LCMS bioanalysis of LNP lipids was as described previously, focusing on cationic/ionizable lipids and PEG lipids. Due to structural differences between them, the molecular weight of cationic lipids/ionizable lipids is generally within 1 kDa, while the molecular weight of PEG lipids is up to 2~5 kDa after carrying modification groups, which brings about a significant difference in chromatographic retention and mass spectrometry response.

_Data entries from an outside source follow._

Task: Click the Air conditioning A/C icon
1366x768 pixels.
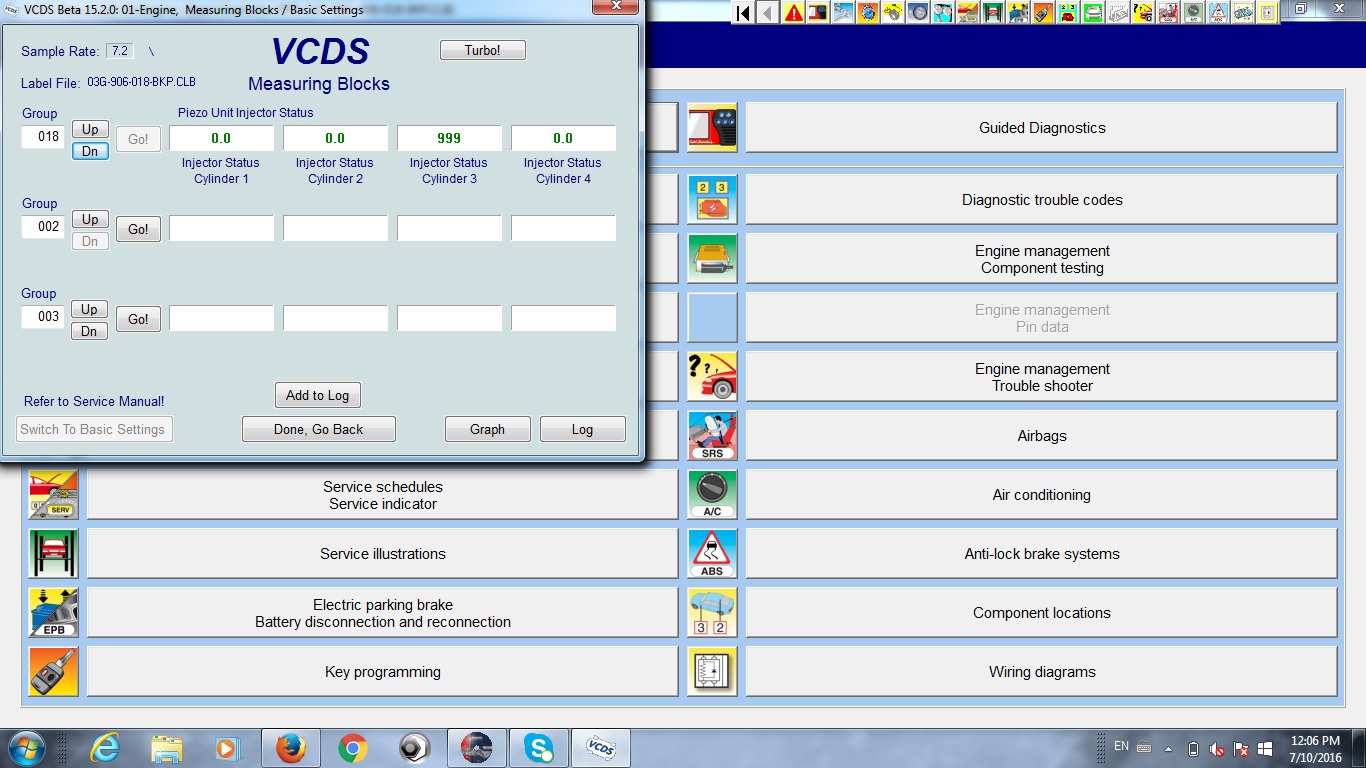Action: click(x=712, y=495)
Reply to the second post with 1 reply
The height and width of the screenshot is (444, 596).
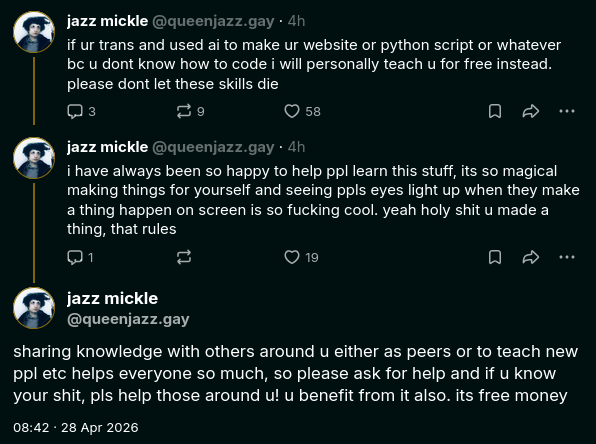[x=80, y=257]
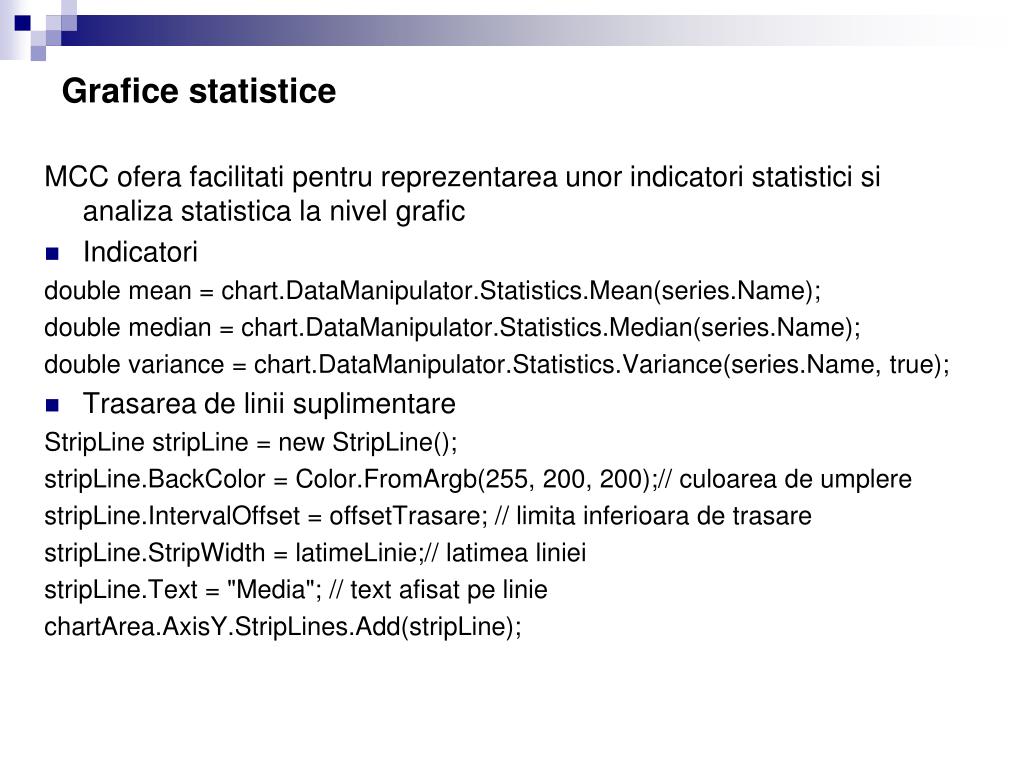Click the chartArea.AxisY.StripLines.Add line
Viewport: 1024px width, 768px height.
(283, 627)
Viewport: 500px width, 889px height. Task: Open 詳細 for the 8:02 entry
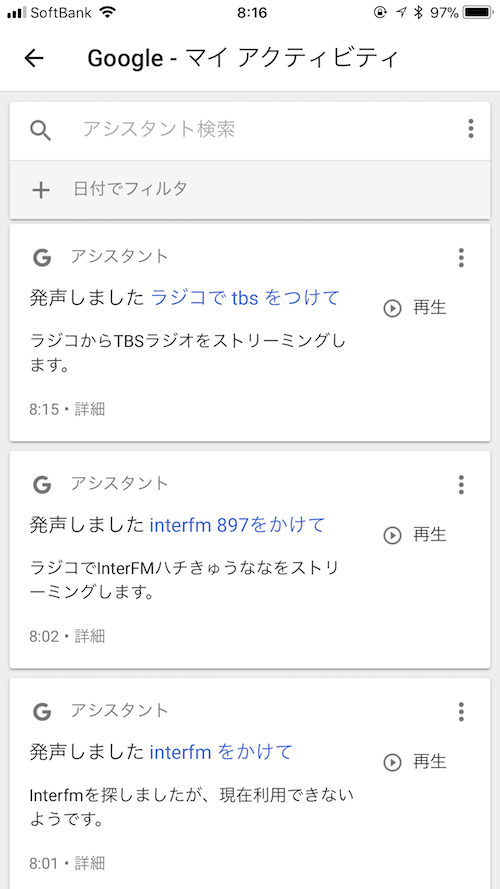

The two pre-treatment methods (selection of extraction solvent, determination of dilution factor) fail to be effectively unified considering the different responses caused by higher contents of cationic lipids/ionizable lipids in LNP than PEG lipids. In addition, since there are many interference peaks around the peak position of PEG lipid, a long liquid phase separation gradient is often required for effective separation, which fails to guarantee high analysis efficiency. Therefore, it is advisable to set up a separate PEG lipid detection during the biological analysis method. At the same time, cationic/ionizable lipids and PEG lipids also have common difficulties in the method development process of lipid components. For example, lipid components generally have poor solubility in water, are unstable in biological matrices, and undergo protein binding. This leads to over-limit recovery, high interference and residue of PEG lipids, changes in the stability of lipids in real sample plasma, and difficulty in internal standards selection.
A Final Word
LNPs play a critical role in advanced therapy drug delivery and their bioanalysis using LCMS technology. Advanced therapies aim to treat genetic diseases by delivering DNA or RNA to correct defective genes or inhibit harmful gene expression, but challenges like degradation in the body and poor membrane penetration persist. To overcome these, LNPs, composed of ionizable lipids, phospholipids, cholesterol, and PEG lipids, offer advantages over traditional liposomes, including better stability, reduced immune responses, and efficient delivery through pH-dependent charge modulation. Regulatory authorities mandate rigorous safety and pharmacokinetic evaluations of both the gene sequences and novel lipid components. However, analytical challenges like poor solubility, instability in biological matrices, and interference peaks necessitate specialized LCMS strategies, including separate detection of PEG lipids and tailored methods for lipid analysis. This emphasizes LNPs’ potential in advancing these therapies while addressing the complexities of their bioanalysis.